La Vita della nostra vita

volto-da-sindoneDalla lettura breve delle lodi Rm 8, 35.37

Chi ci separerà dall'amore di Cristo? Forse la tribolazione, l'angoscia, la persecuzione, la fame, la nudità, il pericolo, la spada? Ma in tutte queste cose noi siamo più che vincitori per virtù di colui che ci ha amati.

La vera retorica acquista senso, colore e peso quando non è funzionale ad un semplice ragionamento astratto ma quando esprime - a volte pallidamente - la potenza di un'esperienza inenarrabile. Come quella di San Paolo nel capolavoro delal Lettera ai Romani dove l'apostolo schiude il suo cuore e rivela la potenza dello Spirito Santo che agisce in Lui. Se Maria è la "pisteusasa", la credente, Paolo è il "convertito" che sempre si converte.

Quando l'apostolo parla di tribolazione, angoscia, fame e nudità, pericolo e spada, non parla di qualcosa di immaginario ma esprime il suo stato esistenziale. Narra la sua esperienza. Ne approfitta dell'esistenza per parlare della sua esperienza di Dio che però diventa il paradigma di ogni cammino cristiano autentico.

La vita cristiana è infatti vita mistica.

La tribolazione e l'angoscia non vengono tolte al cristiano. Così come la nudità e il pericolo, persino la spada. Ma queste vicende - interiori ed esteriori - sono relativizzate perché non producono separazione della creatura dal creatore ma, anzi, ne rafforzano la consapevolezza di appartenenza.

L'apostolo sembra dire non tanto "nonostante questo io appartengo a Dio.." ma piuttosto "..tutto questo è nulla e, talvolta, veicolo a rafforzare la mia appartenenza".

La sovrabboddanza dell'Amore di Cristo che viene riversato nei cuori è talmente imponente, incessante, sovrabbondante, traboccante, che tutto il peso della nudità e dell'angoscia, della tribolazione e della sofferenza, che pure permane, viene ridimensionato.

L'Apostolo ha coscienza di appartenere a Cristo. Qui la sua santità e santificazione.
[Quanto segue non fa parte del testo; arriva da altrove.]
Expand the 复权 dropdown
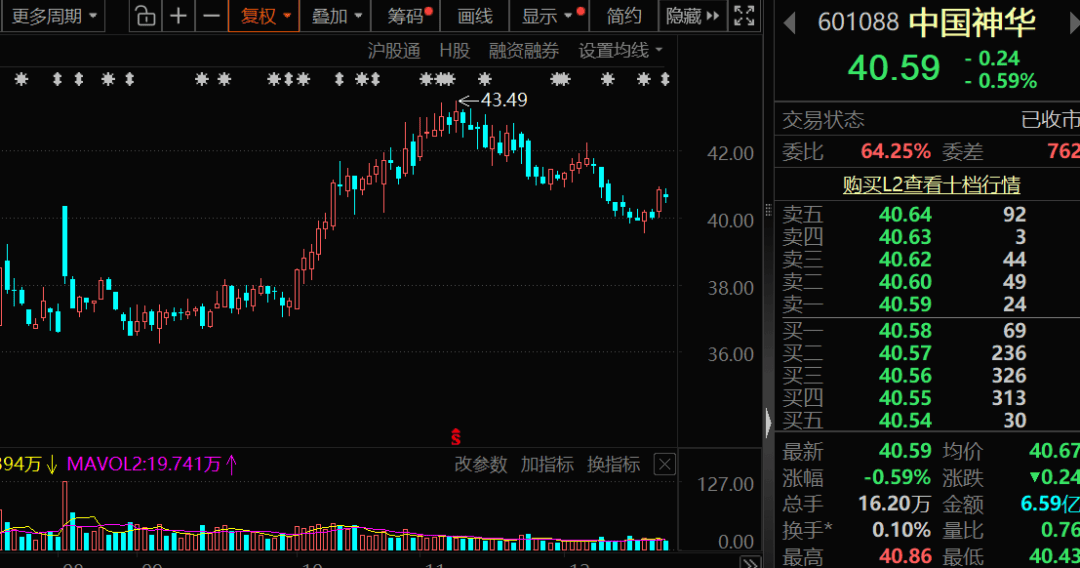This screenshot has width=1080, height=568. point(265,16)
Anche Francesco di Assisi, una volta parlando a fra Masseo che, mosso da invidia e stupore, gli chiedeva: "perché tutti vanno dietro a te, non sei bello, né nobile.." e Francesco, che si conosceva, come nessun altro, rispondeva: "perché il Signore non ha trovato nessuno più peccatore sulla terra su cui riversare la Sua Misericordia". Francesco non usa sterile retorica - non fa, come noi faremmo nella nostra falsa umiltà, una mossa di stile - Francesco parla di sé. Si conosce. Ha capito. Ha visto l'amore trabocannte di Dio e parla di un'esperienza fatta carne e storia.

Che meraviglia e che canto di lode quando la nostra parola è così schietta, centrata nell'amore di Dio.

Qui nasce la nuova evangelizzazione, nel narrare con la vita e la parola, il silenzio e il suono, la parola piena e ridondante, la salute e la malattia, l'azione e l'infermità, i fatti e i gesti, che Cristo è Signore, e non ve ne sono altri.

La gioia del risorto diventa un vincolo inescindibile che ritma il nostro respirare, l'alzarsi e l'abbassarsi del nostro petto, e il ritmo del cuore nel petto.

Noi siamo suoi, a caro prezzo, come rimanere immobili?

Come non restituire e narrare di quanto ci ha resi uomini?